Data-extortion ecosystem expands as ransomware groups and initial access brokers scale intrusions
Data-extortion intrusions increased sharply last year, with Intel 471 tracking roughly 6,800 extortion-driven attacks—about 63% higher than 2024—and attributing much of the growth to heightened activity from Qilin, Sp1d3r Hunters, and Clop operations. More than half of impacted organizations were in the United States, with frequent targeting of consumer and industrial product vendors, consulting firms, and manufacturing; Intel 471 also assessed that initial access brokers increasingly focused on remote access portals as an entry point. The same analysis noted that attackers abused a significant portion of disclosed vulnerabilities (over 40% of 520 reported bugs) and forecast that AI will likely accelerate exploitation and enable higher-ROI fraud (e.g., deepfake impersonation), even if it is not yet the primary driver of intrusions.
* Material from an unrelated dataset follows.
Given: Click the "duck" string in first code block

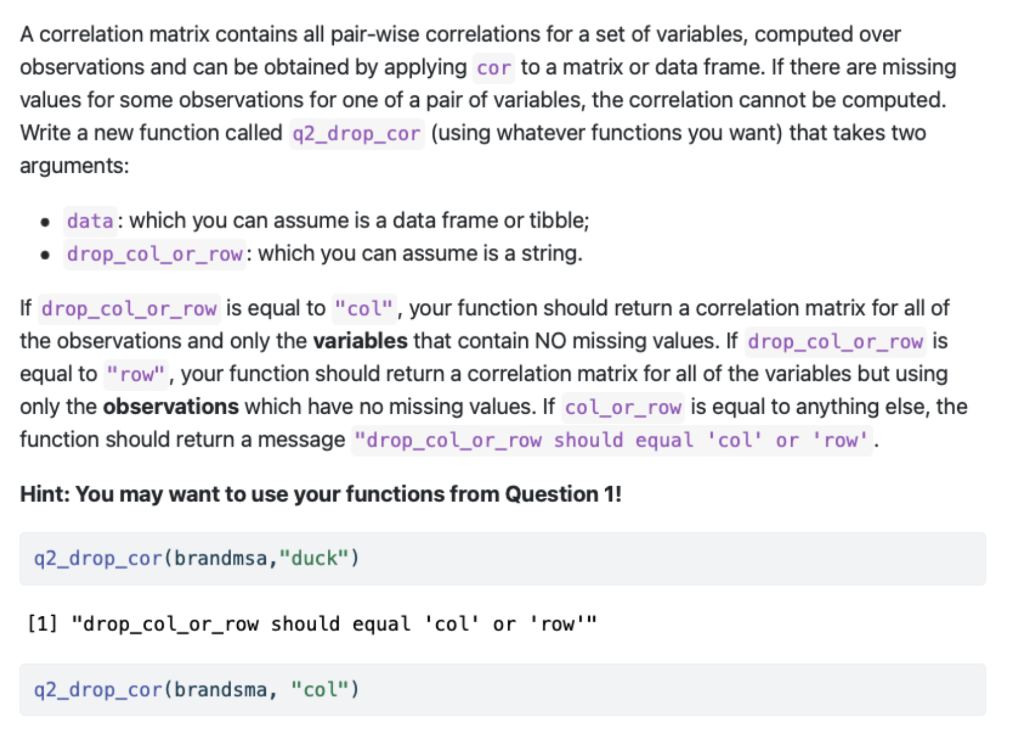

Broader threat reporting described a fragmenting cybercrime economy under law-enforcement pressure, with more new ransomware variants derived from leaked code and a more modular “supply chain” of specialized services (access, laundering, negotiation) that can rapidly reconstitute after disruptions. Separate reporting highlighted how low-tech social engineering remains effective—such as help-desk impersonation used to reset credentials and redirect payroll—and how healthcare continues to be a favored extortion target, including the emergence of a new “Insomnia” data-theft brand claiming mostly US healthcare-related victims. These trends reinforce that extortion risk is being driven not only by malware families, but by repeatable access paths (remote access exposure, credential reuse, and service-desk process weaknesses) that enable fast monetization.
Timeline
Feb 13, 2026
Intel 471 reports sharp rise in 2025 data-extortion intrusions
Intel 471 reported that data-extortion attacks reached 6,800 in 2025, about 63% higher than in 2024, with activity driven in part by Qilin, Sp1d3r Hunters, and Clop. The firm also said initial access brokers mainly targeted remote access portals and that attackers abused more than 40% of 520 reported vulnerabilities.
Feb 12, 2026
Recorded Future reports 2025 cybercrime fragmentation after law enforcement pressure
Recorded Future said that 2025 law enforcement takedowns, arrests, and sanctions disrupted major criminal infrastructure, but the ecosystem adapted by fragmenting into smaller, decentralized operations. Its report also noted 289 new ransomware variants in 2025, a 33% increase over 2024.
Feb 11, 2026
Researchers assess Insomnia as a stealthy data-theft operation
Analysts from Kela and Rapid7 reported that Insomnia appears focused on credential-based access, possible authentication-bypass exploitation, and data theft and leaking rather than disruptive ransomware encryption. Sample leaked materials reportedly included patient and other sensitive health-related information.
Feb 11, 2026
Binary Defense publishes analysis of payroll social-engineering case
Binary Defense ARC Labs disclosed findings from its investigation into the December 2025 payroll-diversion incident, concluding the attacker exploited help-desk processes rather than a technical vulnerability. The analysis highlighted how use of internal VDI and trusted infrastructure helped the attacker evade common detections until the physician reported missing pay.
Feb 11, 2026
Healthcare extortion group Insomnia emerges with 18 listed victims
By February 2026, a newly observed data-theft extortion group calling itself Insomnia had appeared on dark web leak channels and listed 18 alleged victims. More than half of the victims were tied to healthcare, with most located in the United States.
Dec 1, 2025
Attacker diverts physician payroll at healthcare facility
In December 2025, an attacker used compromised shared-mailbox credentials and help-desk social engineering to reset a physician’s password and MFA at a healthcare organization. The intruder then accessed the organization’s VDI and Workday payroll system to change direct-deposit details to an attacker-controlled bank account.